• _Direction_
Can you render all of these lines as a Markdown table with two columns, n for the row number and Line for the text, leaving out any blank lines?

——

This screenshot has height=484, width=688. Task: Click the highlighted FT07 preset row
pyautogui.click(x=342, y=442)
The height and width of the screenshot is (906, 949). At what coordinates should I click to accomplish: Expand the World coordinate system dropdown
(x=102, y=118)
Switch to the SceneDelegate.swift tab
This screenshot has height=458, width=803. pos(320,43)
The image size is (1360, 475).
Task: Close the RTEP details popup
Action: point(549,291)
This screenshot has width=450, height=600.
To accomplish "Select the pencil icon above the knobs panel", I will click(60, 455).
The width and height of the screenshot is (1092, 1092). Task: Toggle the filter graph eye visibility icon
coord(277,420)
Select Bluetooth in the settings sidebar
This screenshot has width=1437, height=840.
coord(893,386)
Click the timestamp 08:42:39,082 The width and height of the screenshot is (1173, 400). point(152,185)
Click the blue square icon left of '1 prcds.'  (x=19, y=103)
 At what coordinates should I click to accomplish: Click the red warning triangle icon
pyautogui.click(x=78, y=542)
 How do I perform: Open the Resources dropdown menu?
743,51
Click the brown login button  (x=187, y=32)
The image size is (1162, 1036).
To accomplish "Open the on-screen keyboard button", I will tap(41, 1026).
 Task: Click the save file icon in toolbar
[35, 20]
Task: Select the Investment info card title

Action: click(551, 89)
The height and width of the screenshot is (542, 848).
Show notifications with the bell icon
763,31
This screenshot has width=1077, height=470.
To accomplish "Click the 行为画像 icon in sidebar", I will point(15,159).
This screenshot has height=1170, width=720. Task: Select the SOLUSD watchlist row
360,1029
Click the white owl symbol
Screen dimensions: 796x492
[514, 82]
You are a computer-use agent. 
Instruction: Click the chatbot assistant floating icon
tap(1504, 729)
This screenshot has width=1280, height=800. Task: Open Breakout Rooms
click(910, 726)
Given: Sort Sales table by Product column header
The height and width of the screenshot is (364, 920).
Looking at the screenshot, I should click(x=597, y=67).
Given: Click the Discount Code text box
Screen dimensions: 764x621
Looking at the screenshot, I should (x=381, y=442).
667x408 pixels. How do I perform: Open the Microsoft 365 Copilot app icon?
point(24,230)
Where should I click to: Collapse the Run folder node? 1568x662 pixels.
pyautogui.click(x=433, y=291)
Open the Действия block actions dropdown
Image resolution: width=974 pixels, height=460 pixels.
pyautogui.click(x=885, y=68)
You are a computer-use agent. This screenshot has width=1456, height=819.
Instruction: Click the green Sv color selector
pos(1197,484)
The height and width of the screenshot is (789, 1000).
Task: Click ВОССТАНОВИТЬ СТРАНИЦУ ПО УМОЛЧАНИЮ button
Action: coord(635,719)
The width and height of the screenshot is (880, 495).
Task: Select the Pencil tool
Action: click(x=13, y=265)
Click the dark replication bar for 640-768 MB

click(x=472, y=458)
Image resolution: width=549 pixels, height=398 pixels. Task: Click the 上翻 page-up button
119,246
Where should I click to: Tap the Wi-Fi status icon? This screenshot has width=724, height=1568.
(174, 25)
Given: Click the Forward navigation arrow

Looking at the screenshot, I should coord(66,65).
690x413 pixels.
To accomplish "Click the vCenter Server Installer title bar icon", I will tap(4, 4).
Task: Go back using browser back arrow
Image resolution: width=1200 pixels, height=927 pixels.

——

• _Correct output_
| n | Line |
|---|---|
| 1 | This screenshot has height=484, width=688. Task: Click the highlighted FT07 preset row |
| 2 | pyautogui.click(x=342, y=442) |
| 3 | The height and width of the screenshot is (906, 949). At what coordinates should I click to accomplish: Expand the World coordinate system dropdown |
| 4 | (x=102, y=118) |
| 5 | Switch to the SceneDelegate.swift tab |
| 6 | This screenshot has height=458, width=803. pos(320,43) |
| 7 | The image size is (1360, 475). |
| 8 | Task: Close the RTEP details popup |
| 9 | Action: point(549,291) |
| 10 | This screenshot has width=450, height=600. |
| 11 | To accomplish "Select the pencil icon above the knobs panel", I will click(60, 455). |
| 12 | The width and height of the screenshot is (1092, 1092). Task: Toggle the filter graph eye visibility icon |
| 13 | coord(277,420) |
| 14 | Select Bluetooth in the settings sidebar |
| 15 | This screenshot has width=1437, height=840. |
| 16 | coord(893,386) |
| 17 | Click the timestamp 08:42:39,082 The width and height of the screenshot is (1173, 400). point(152,185) |
| 18 | Click the blue square icon left of '1 prcds.'  (x=19, y=103) |
| 19 |  At what coordinates should I click to accomplish: Click the red warning triangle icon |
| 20 | pyautogui.click(x=78, y=542) |
| 21 |  How do I perform: Open the Resources dropdown menu? |
| 22 | 743,51 |
| 23 | Click the brown login button  (x=187, y=32) |
| 24 | The image size is (1162, 1036). |
| 25 | To accomplish "Open the on-screen keyboard button", I will tap(41, 1026). |
| 26 |  Task: Click the save file icon in toolbar |
| 27 | [35, 20] |
| 28 | Task: Select the Investment info card title |
| 29 | Action: click(551, 89) |
| 30 | The height and width of the screenshot is (542, 848). |
| 31 | Show notifications with the bell icon |
| 32 | 763,31 |
| 33 | This screenshot has width=1077, height=470. |
| 34 | To accomplish "Click the 行为画像 icon in sidebar", I will point(15,159). |
| 35 | This screenshot has height=1170, width=720. Task: Select the SOLUSD watchlist row |
| 36 | 360,1029 |
| 37 | Click the white owl symbol |
| 38 | Screen dimensions: 796x492 |
| 39 | [514, 82] |
| 40 | You are a computer-use agent.  |
| 41 | Instruction: Click the chatbot assistant floating icon |
| 42 | tap(1504, 729) |
| 43 | This screenshot has width=1280, height=800. Task: Open Breakout Rooms |
| 44 | click(910, 726) |
| 45 | Given: Sort Sales table by Product column header |
| 46 | The height and width of the screenshot is (364, 920). |
| 47 | Looking at the screenshot, I should click(x=597, y=67). |
| 48 | Given: Click the Discount Code text box |
| 49 | Screen dimensions: 764x621 |
| 50 | Looking at the screenshot, I should (x=381, y=442). |
| 51 | 667x408 pixels. How do I perform: Open the Microsoft 365 Copilot app icon? |
| 52 | point(24,230) |
| 53 | Where should I click to: Collapse the Run folder node? 1568x662 pixels. |
| 54 | pyautogui.click(x=433, y=291) |
| 55 | Open the Действия block actions dropdown |
| 56 | Image resolution: width=974 pixels, height=460 pixels. |
| 57 | pyautogui.click(x=885, y=68) |
| 58 | You are a computer-use agent. This screenshot has width=1456, height=819. |
| 59 | Instruction: Click the green Sv color selector |
| 60 | pos(1197,484) |
| 61 | The height and width of the screenshot is (789, 1000). |
| 62 | Task: Click ВОССТАНОВИТЬ СТРАНИЦУ ПО УМОЛЧАНИЮ button |
| 63 | Action: coord(635,719) |
| 64 | The width and height of the screenshot is (880, 495). |
| 65 | Task: Select the Pencil tool |
| 66 | Action: click(x=13, y=265) |
| 67 | Click the dark replication bar for 640-768 MB |
| 68 | click(x=472, y=458) |
| 69 | Image resolution: width=549 pixels, height=398 pixels. Task: Click the 上翻 page-up button |
| 70 | 119,246 |
| 71 | Where should I click to: Tap the Wi-Fi status icon? This screenshot has width=724, height=1568. |
| 72 | (174, 25) |
| 73 | Given: Click the Forward navigation arrow |
| 74 | Looking at the screenshot, I should coord(66,65). |
| 75 | 690x413 pixels. |
| 76 | To accomplish "Click the vCenter Server Installer title bar icon", I will tap(4, 4). |
| 77 | Task: Go back using browser back arrow |
| 78 | Image resolution: width=1200 pixels, height=927 pixels. |